Scientists incubated mouse cells with fluorescently labeled SARS-CoV-2 spike protein (green), and then used fluorescence microscopy to see human ACE2 proteins produced on the cells.
Viewed from the left, the arrow points to the cell membrane and shows a view through the center of the cells. An International collaboration of scientists from Columbia University and the U.S. Department of Energy’s (DOE) Brookhaven National Laboratory has shown how to make huge amounts of the receptor on the surface of human cells that is bound by the COVID-19 virus, SARS-CoV-2.
The initial stage of the virus’s infection is the binding between the now-famous viral spike protein and the human “ACE2” receptor. Generating human ACE2 protein in mouse cells provides researchers with a novel approach to investigate these receptors and maybeUse them.
Furthermore, the technique may make it easier to investigate other complex proteins that have proven challenging to make through conventional methods, as detailed in an article that was just published in the journal Virology.
Early in the pandemic, the scientists at Brookhaven set out to produce vast quantities of human ACE2 and then bind the protein to nanoparticles. Subsequently, the ACE2-coated nanoparticles might be investigated as antiviral medications or as virus particle detectors.
Large amounts of fully functioning protein are required for both of these uses, according to virologist Paul Freimuth of Brookhaven Laboratories, who oversaw the study in association with researchers at the Center for Functioning Nanomaterials (CFN) at Brookhaven Laboratories.

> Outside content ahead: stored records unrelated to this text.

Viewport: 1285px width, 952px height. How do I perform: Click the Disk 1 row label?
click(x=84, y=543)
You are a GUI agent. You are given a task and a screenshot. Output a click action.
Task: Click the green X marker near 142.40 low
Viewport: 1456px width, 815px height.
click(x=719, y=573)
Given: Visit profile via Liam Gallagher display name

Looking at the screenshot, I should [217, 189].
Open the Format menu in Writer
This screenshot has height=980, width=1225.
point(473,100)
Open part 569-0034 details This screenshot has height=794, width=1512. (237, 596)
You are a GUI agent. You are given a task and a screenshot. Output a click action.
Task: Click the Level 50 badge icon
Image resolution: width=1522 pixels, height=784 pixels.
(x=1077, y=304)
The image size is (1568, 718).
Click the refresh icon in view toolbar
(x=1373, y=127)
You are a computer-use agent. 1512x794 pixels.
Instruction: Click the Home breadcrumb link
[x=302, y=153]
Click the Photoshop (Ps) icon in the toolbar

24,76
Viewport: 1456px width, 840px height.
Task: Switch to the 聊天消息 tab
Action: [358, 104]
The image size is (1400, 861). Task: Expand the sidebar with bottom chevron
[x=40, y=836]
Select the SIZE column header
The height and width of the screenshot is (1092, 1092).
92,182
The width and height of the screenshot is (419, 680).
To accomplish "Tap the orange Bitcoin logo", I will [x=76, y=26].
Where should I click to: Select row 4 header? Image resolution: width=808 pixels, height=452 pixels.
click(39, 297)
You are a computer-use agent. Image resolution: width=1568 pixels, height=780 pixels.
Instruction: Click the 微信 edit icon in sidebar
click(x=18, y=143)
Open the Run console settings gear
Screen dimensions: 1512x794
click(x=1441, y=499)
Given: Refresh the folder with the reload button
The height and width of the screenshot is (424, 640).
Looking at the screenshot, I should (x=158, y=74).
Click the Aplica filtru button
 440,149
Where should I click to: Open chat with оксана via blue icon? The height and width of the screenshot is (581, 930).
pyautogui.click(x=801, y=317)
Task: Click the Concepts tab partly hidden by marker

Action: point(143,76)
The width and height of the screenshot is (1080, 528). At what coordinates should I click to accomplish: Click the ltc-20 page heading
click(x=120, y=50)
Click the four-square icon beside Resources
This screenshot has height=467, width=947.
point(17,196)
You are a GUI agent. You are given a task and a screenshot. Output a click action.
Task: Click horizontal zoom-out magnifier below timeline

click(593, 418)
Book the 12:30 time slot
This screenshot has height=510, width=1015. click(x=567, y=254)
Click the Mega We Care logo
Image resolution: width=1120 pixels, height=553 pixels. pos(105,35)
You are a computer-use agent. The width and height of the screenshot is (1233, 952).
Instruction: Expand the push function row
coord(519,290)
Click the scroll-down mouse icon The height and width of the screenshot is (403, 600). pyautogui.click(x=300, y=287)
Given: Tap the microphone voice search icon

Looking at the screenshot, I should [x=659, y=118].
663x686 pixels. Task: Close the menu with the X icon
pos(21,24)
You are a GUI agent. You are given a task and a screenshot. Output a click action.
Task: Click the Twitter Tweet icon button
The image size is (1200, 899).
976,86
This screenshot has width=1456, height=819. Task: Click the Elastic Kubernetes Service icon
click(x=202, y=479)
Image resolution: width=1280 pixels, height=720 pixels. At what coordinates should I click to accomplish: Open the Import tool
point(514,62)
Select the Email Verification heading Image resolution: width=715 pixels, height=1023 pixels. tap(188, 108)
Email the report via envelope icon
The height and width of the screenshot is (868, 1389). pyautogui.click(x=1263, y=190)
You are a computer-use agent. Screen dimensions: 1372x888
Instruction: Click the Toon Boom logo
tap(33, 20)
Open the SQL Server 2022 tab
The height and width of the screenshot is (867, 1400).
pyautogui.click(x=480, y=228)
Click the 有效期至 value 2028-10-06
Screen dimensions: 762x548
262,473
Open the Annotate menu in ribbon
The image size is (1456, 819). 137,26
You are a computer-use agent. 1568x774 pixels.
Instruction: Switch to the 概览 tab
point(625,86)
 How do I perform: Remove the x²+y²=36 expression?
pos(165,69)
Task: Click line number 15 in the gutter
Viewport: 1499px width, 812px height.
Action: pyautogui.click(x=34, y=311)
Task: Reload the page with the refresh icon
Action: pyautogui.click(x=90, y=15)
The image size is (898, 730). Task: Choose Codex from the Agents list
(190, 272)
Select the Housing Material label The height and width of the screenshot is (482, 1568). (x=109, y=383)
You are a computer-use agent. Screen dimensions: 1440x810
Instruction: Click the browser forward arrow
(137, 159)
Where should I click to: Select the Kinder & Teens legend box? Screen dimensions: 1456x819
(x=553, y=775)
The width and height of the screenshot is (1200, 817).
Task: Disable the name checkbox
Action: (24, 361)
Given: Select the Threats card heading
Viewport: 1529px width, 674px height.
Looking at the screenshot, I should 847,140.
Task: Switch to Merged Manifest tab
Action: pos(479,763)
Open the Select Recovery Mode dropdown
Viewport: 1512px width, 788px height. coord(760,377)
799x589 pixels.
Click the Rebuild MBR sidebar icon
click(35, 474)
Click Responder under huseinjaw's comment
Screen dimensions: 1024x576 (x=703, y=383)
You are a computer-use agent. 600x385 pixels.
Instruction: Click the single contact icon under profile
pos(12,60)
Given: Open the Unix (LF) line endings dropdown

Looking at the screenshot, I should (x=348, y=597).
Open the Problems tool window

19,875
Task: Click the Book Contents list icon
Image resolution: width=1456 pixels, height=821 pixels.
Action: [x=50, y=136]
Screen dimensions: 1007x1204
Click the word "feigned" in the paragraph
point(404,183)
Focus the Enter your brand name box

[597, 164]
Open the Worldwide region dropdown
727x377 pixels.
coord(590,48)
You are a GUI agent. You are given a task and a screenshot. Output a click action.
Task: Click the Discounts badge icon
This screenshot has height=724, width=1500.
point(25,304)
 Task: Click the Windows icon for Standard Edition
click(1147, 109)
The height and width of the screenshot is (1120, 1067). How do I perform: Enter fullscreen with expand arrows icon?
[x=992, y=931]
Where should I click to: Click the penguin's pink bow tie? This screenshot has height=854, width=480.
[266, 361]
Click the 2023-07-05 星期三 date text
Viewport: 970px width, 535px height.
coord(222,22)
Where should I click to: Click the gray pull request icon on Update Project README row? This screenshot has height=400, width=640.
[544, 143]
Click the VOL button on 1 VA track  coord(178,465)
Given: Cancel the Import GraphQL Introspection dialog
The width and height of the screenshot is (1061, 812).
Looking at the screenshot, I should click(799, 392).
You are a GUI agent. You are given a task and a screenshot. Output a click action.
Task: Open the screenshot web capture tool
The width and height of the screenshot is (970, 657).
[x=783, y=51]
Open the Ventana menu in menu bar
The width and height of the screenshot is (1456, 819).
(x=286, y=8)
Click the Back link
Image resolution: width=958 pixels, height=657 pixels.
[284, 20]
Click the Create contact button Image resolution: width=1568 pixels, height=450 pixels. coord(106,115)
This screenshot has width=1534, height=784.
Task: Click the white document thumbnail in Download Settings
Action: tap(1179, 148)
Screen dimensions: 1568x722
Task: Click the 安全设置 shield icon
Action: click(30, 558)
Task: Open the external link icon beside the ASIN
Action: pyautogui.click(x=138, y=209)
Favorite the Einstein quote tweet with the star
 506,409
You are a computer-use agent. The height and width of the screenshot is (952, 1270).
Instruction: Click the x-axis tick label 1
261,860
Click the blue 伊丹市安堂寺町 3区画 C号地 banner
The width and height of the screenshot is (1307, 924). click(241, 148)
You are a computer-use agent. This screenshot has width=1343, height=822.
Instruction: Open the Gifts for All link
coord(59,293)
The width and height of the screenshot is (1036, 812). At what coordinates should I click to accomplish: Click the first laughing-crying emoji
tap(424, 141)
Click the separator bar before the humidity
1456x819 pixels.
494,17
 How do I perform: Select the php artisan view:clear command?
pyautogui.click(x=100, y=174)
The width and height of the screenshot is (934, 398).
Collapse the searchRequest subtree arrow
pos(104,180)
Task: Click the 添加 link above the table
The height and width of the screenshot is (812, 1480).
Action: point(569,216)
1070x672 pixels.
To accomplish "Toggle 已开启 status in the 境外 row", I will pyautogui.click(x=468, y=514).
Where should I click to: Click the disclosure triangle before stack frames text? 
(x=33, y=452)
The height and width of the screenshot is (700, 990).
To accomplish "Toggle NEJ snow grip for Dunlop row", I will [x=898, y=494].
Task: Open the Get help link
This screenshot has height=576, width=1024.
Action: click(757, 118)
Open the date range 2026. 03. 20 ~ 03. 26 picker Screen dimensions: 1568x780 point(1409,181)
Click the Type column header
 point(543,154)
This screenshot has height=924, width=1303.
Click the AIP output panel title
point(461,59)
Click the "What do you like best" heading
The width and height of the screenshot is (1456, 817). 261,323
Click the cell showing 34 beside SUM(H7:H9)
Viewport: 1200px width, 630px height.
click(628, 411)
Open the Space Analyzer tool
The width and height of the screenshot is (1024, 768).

However, producing useful membrane proteins such as ACE2is especially difficult since proteins are distributed in the cell membrane by a complicated process.” One explanation for this is that, before being inserted into the cell membrane, these proteins undergo a variety of modifications following their synthesis. Specifically, the addition of carbohydrates to proteins is critical for the folding of the lengthy protein chain into its final three-dimensional shape as well as the activity of the protein in the membrane.
Approximately one-third of the bulk of the ACE2 protein is made up of carbohydrates. The enzymes needed to attach those carbohydrate add-ons are absent from bacteria, the most basic organisms used by scientists to synthesize proteins .
The group employed the intact gene to boost the likelihood that mouse cells would absorb and read the human ACE2 gene correctly. In addition to the DNA sequence that codes for the amino acid building blocks that make up a protein, genes from humans and other “higher organisms” carry a wealth of other information.
This additional data aids in controlling the structure and function of genes within the chromosomes of the cell. The Human Genome Project, a DOE-sponsored endeavor to map out the locations of every gene that makes us human, produced libraries of cloned DNA fragments that the scientists searched until they found a fragment that contained the entire ACE2 gene, complete with its embedded regulatory information.
Next, they coated nanoparticles in this and exposed mouse cells to it.